# What the task asks:
Using the entries that follow, give only the number of lines with the word "computer" in them.

------

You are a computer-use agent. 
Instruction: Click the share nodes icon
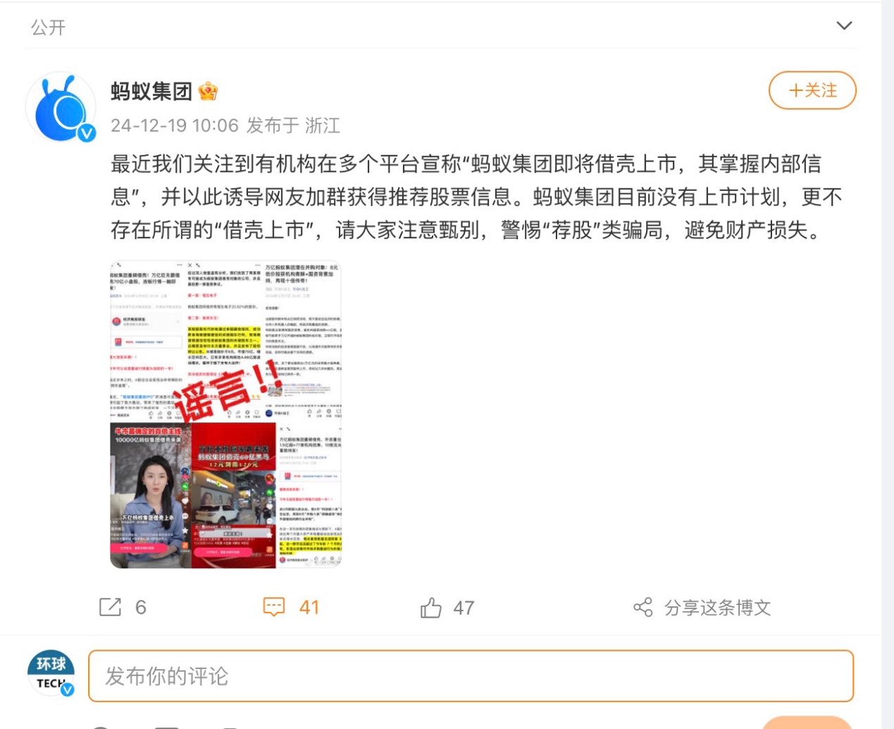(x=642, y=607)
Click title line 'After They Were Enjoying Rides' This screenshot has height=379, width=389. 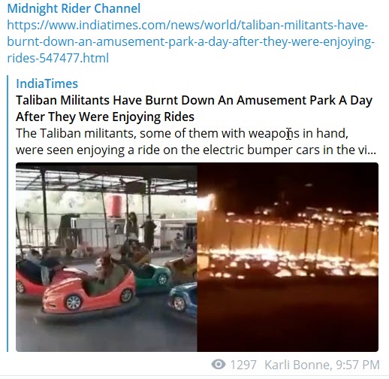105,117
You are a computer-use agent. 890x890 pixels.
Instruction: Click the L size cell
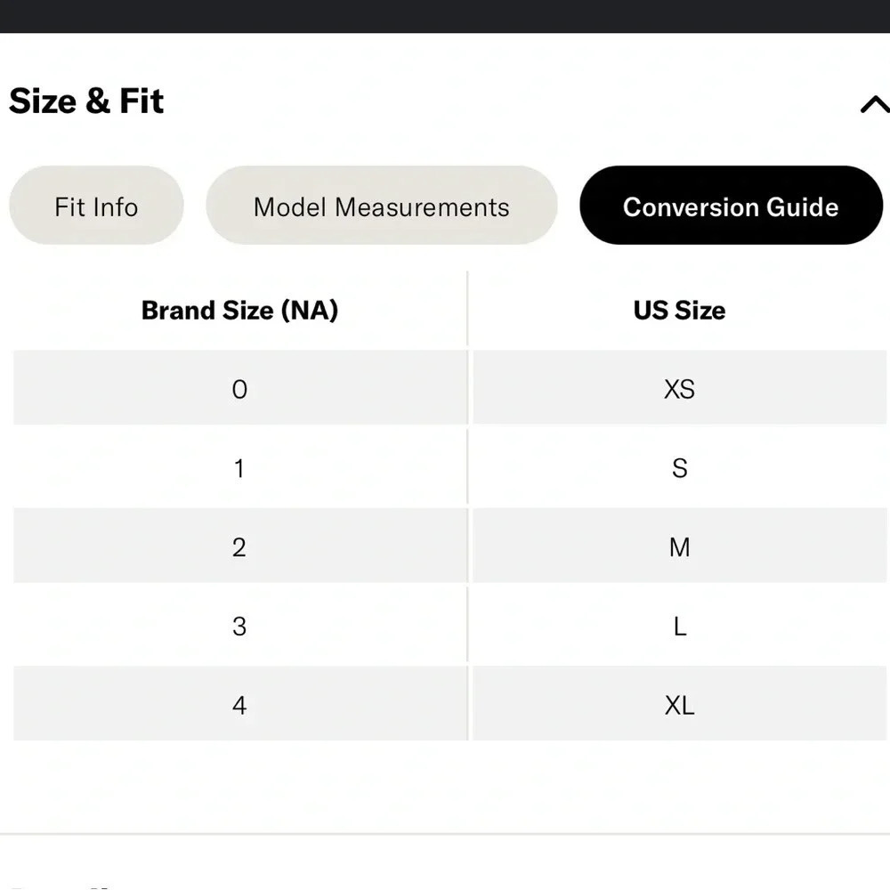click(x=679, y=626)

------

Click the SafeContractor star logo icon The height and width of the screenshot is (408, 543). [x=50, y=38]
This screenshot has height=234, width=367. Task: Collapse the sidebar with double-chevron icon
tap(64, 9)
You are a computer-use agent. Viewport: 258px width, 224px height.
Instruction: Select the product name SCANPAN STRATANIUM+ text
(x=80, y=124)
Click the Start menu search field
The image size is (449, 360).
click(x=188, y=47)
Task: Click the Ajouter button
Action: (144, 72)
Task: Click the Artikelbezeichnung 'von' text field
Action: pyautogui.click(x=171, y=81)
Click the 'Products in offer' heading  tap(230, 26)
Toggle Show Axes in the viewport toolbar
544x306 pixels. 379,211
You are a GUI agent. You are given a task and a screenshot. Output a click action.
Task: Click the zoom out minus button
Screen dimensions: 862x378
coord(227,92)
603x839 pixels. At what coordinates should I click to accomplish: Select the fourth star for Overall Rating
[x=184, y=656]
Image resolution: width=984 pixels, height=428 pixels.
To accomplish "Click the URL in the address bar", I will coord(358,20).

------

# Your response:
3